To truly achieve the city’s water quality, species protection, recreation and sea level rise resiliency goals, the city must adopt the wetlands design included in ReWild Mission Bay’s “Wildest” plan. That plan is the result of nearly five years of stakeholder outreach, public engagement and technical expertise. It is a feasible way to accommodate the true scale of wetlands restoration that is both possible and necessary.
Second, and just as important, the area set aside here for “guest housing” must truly be designed as low-cost accommodation. The California coastline belongs to all Californians, not just the wealthy few who can afford expensive hotels or bus-sized RVs. Tent camping, eco-cabins, and, yes, even some RVs can be mixed to create a world-class travel destination that exists for the public good, not private profit.

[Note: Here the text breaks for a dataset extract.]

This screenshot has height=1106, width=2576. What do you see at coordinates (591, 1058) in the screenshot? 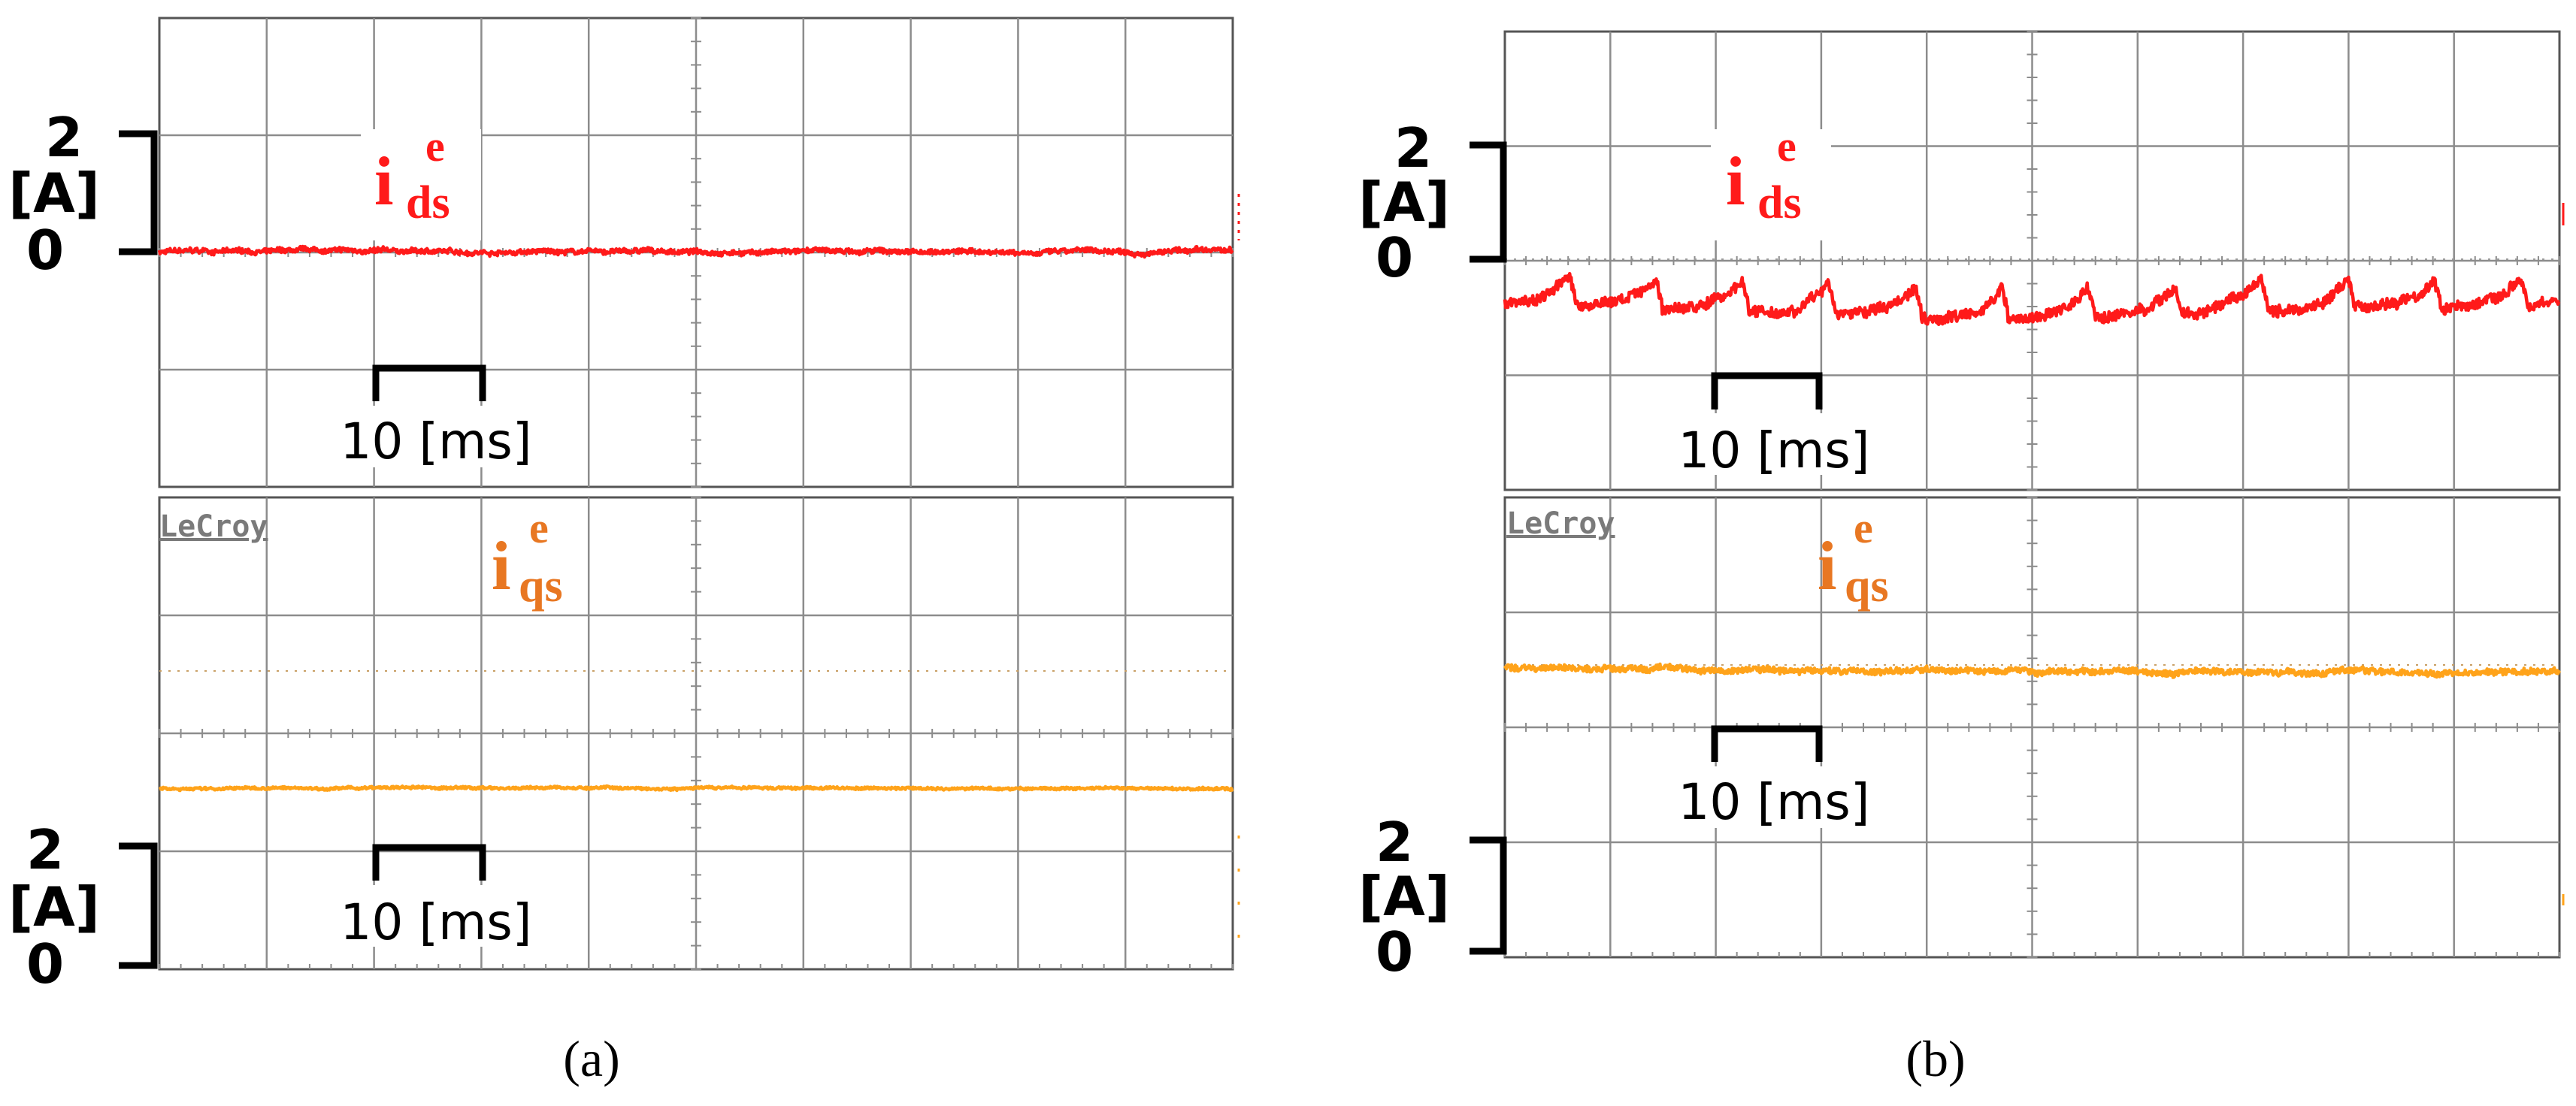
I see `caption-a: (a)` at bounding box center [591, 1058].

Making these choices may not be easy. Mayor Gloria must be willing to stand up to the monied interests that have for too long controlled land use decisions in San Diego. This is the first time in half a century that the public has had a chance to help determine how these public lands are used — lands that belong to all of us. And it’s likely our last chance to do so before our coastal communities experience some of the most damaging impacts of a changing climate. With these decisions, San Diego has the opportunity to act like the big city it is and be a leader in the restoration and protection of our natural infrastructure. It’s time to invest in these working lands that work so hard for our communities.
Before Mission Bay was dredged to create the islands and peninsulas we know today, tens of thousands of migratory birds thrived in the bay’s eelgrass, mudflats and salt marsh. Generations of fish emerged from the bay’s wetland “fish nurseries,” contributing to abundant fisheries along the Southern California coast. And since time immemorial, the Kumeyaay (Iipay and Tipai) have called this land home.
The city itself said it best, in the 1994 Mission Bay Park Master Plan: “We have learned, through the painful mistakes of yesterday’s ignorance and myopia, that we cannot view the natural environment as something apart from the human race. Shifting the direction of Mission Bay Park to account for its long-term ecological health is a choice for the future.”
To address the mistakes of the past century, we must implement a new future for Mission Bay Park — one that corrects the bay-wide imbalance that has for so long favored commerce at the expense of the environment. ReWild Mission Bay provides this vision, and the city of San Diego should implement the “Wildest” plan as we chart the course for the area’s next 100 years.